Exercise objective.
Please continue the passage below on Loki's gender identity in Marvel comics, starting right after its last sentence.

Reading passage.
▽
Loki & The Asgardians
Marvel’s most notable, and yet most often ignored example of genderfluid representation is without a doubt the god of mischief themself, Loki. Although Loki has spent most of their Marvel history as a man, including in their MCU version, the first hint that there is something more to their gender identity came in J. Michael Straczynski’s 2008 run on Thor, in which they are reincarnated as Lady Loki, using the body of Lady Sif. However, during most of that run, Loki only seems to be taking on a female gender identity because they are using the body of someone who is considered to be biologically female (whatever that means), which once again needlessly ties the idea of gender to sex.
△
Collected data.
▽
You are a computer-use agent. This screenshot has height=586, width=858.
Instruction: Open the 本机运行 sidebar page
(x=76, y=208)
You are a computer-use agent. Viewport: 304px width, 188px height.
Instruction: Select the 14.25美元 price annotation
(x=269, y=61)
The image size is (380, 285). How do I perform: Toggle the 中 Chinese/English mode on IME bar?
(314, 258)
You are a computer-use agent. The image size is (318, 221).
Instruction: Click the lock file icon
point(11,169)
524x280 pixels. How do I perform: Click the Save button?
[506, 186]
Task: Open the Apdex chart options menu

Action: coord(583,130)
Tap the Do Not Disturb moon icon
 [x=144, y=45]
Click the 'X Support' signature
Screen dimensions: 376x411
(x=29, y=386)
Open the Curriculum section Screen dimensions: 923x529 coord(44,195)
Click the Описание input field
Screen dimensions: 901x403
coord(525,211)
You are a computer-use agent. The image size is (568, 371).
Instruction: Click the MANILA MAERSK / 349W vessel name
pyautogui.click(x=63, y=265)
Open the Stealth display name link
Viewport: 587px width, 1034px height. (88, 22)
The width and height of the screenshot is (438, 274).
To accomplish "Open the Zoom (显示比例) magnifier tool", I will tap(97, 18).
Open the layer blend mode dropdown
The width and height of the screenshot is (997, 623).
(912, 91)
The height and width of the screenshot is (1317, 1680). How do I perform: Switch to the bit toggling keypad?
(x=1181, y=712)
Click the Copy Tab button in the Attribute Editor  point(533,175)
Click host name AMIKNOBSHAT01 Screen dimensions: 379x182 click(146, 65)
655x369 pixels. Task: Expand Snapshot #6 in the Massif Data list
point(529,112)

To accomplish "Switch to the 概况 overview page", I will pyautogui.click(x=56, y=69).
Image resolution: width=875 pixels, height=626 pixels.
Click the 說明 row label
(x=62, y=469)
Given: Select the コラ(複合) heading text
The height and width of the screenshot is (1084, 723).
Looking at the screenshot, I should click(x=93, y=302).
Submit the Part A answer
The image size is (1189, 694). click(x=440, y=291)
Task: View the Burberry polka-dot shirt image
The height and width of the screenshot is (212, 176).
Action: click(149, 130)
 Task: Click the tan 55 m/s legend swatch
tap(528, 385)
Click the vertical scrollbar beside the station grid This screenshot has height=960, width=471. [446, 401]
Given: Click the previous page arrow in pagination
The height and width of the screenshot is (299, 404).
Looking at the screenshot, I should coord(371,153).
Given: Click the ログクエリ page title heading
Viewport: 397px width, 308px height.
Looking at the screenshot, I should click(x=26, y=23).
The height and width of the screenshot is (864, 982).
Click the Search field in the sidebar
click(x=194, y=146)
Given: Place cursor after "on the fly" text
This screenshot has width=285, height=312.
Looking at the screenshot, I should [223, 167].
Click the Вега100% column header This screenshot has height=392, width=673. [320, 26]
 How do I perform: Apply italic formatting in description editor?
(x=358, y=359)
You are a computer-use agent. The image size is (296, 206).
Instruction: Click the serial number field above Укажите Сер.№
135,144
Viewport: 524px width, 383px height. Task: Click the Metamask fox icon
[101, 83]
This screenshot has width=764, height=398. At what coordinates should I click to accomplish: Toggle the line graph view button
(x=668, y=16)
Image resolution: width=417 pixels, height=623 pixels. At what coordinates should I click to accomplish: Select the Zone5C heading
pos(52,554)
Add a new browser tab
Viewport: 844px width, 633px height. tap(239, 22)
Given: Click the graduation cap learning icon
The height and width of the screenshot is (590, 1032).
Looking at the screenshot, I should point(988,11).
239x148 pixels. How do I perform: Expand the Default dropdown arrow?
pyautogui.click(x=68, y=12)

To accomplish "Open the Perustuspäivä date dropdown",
△
Output of the task.
The first fully intentional and careful portrayal of Loki as genderfluid came in Al Ewing’s Loki: Agent of Asgard. Even though Loki’s genderfluidity is once again portrayed in the form of shapeshifting, especially in the final issues of the run, Ewing does take care to write Loki’s gender as something that changes now and then without necessarily needing a specific reason. Loki isn’t a man or a woman that sometimes changes their gender: Loki is Loki, no matter their gender or appearance. This also comes through in the way other characters respect Loki’s gender identity, with even Odin calling them “my child who is both son and daughter.” Sadly, since Ewing’s run, and apart from small references in Squirrel Girl II #27 and Loki: The God Who Fell to Earth, Loki has mostly been portrayed as a man, with little to no acknowledgement of their genderfluidity whatsoever.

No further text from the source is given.